(Collected data)

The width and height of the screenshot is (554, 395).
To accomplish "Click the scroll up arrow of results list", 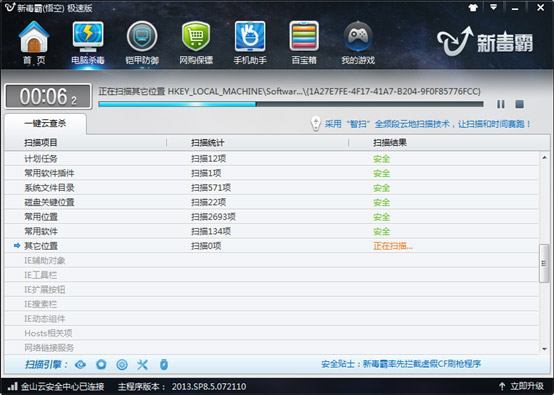I will pos(544,158).
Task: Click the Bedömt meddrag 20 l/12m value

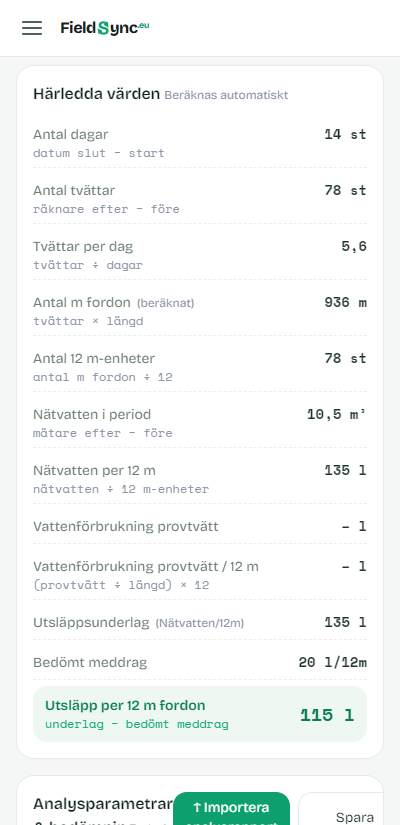Action: (333, 662)
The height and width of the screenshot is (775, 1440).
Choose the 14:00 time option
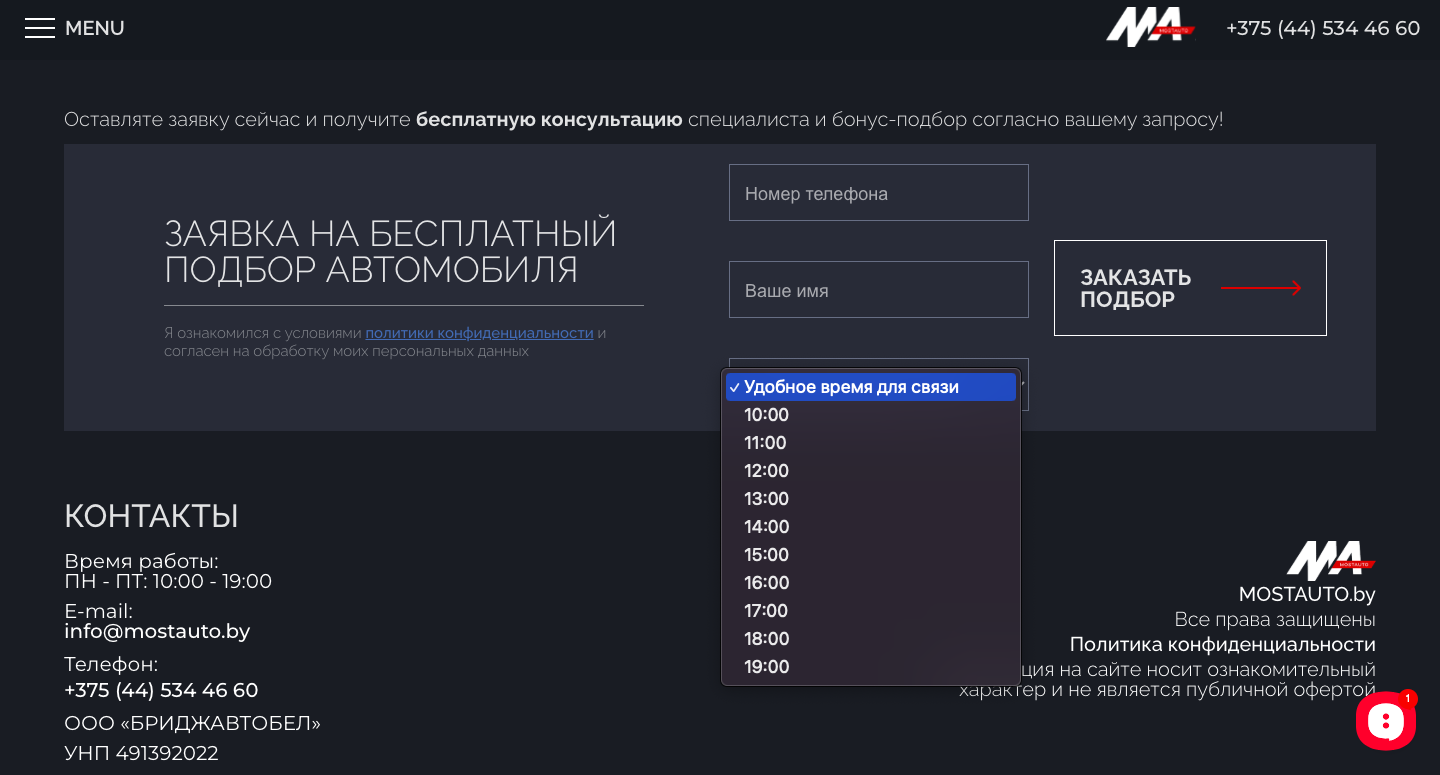767,527
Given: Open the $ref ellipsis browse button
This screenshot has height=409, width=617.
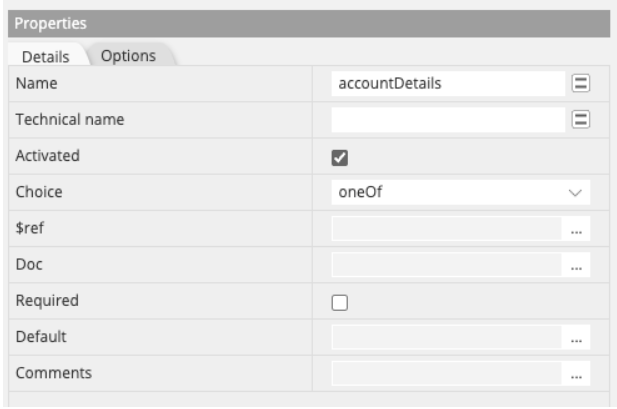Looking at the screenshot, I should point(576,229).
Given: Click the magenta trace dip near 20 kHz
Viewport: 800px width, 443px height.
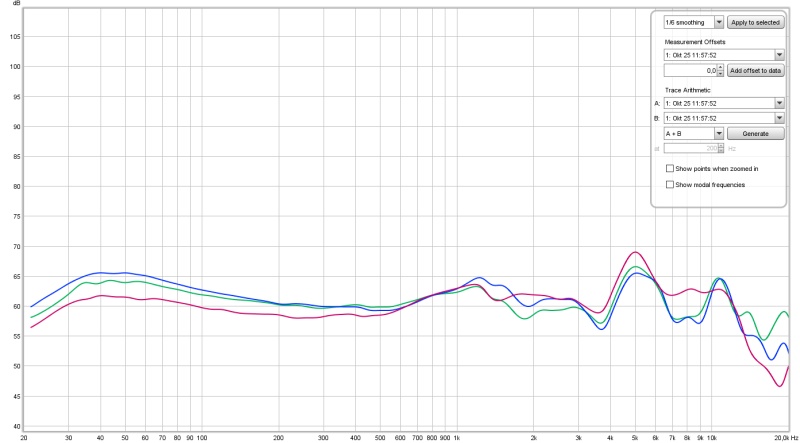Looking at the screenshot, I should (779, 386).
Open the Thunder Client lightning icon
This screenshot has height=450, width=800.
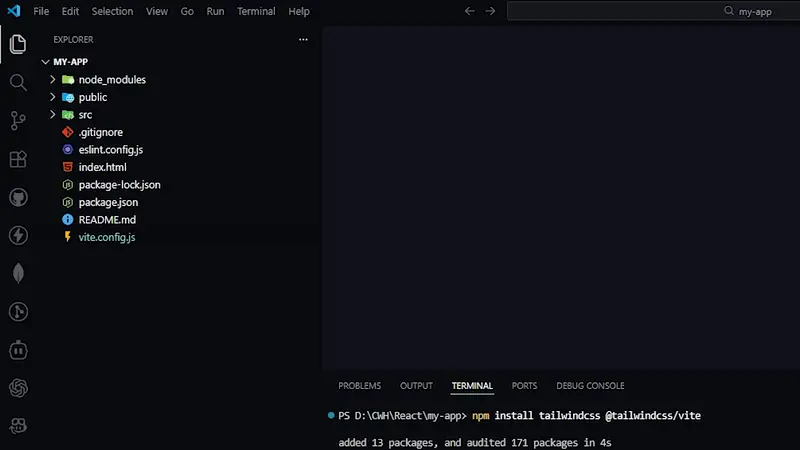(17, 235)
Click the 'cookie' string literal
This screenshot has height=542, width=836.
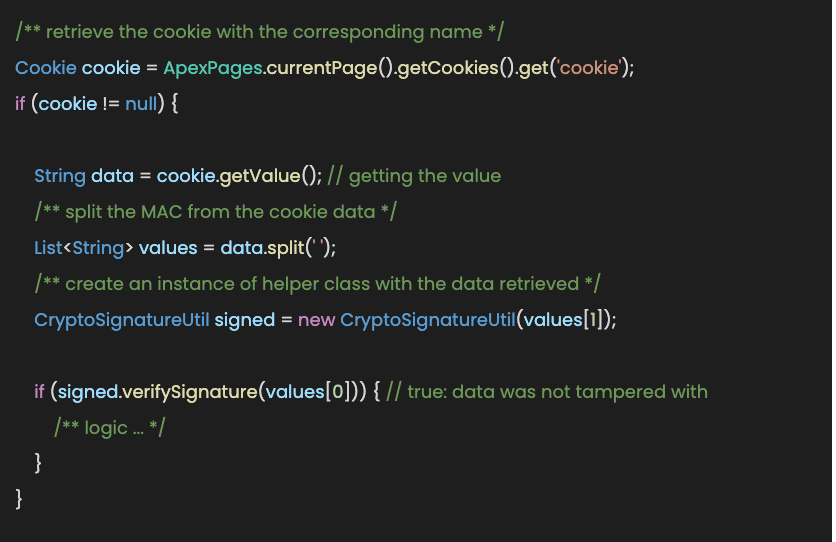coord(589,68)
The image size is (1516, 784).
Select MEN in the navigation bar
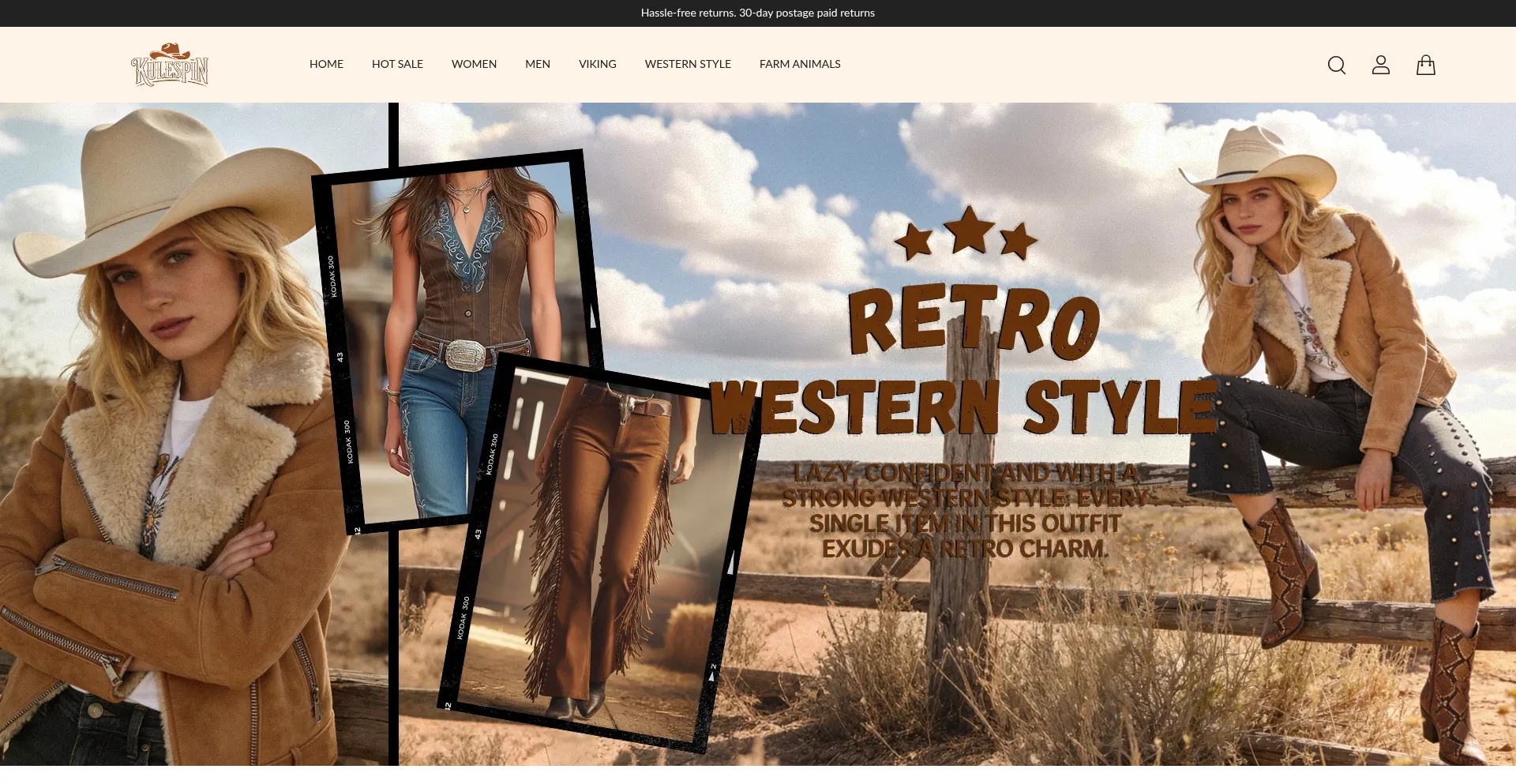538,64
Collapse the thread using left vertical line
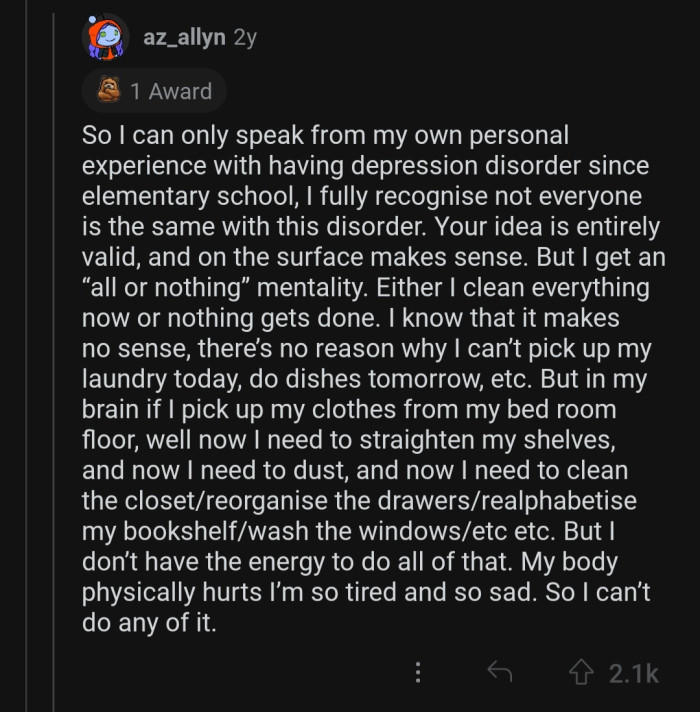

== Activity ==
Could you repeat exactly the lines from the one containing "This screenshot has height=450, width=800." to the last line of the records, both included, and leave out every picture?

== Written solution ==
This screenshot has height=450, width=800.
(17, 235)
Click the 'cookie' string literal
This screenshot has height=542, width=836.
coord(589,68)
The image size is (1516, 784).
Select MEN in the navigation bar
538,64
Collapse the thread using left vertical line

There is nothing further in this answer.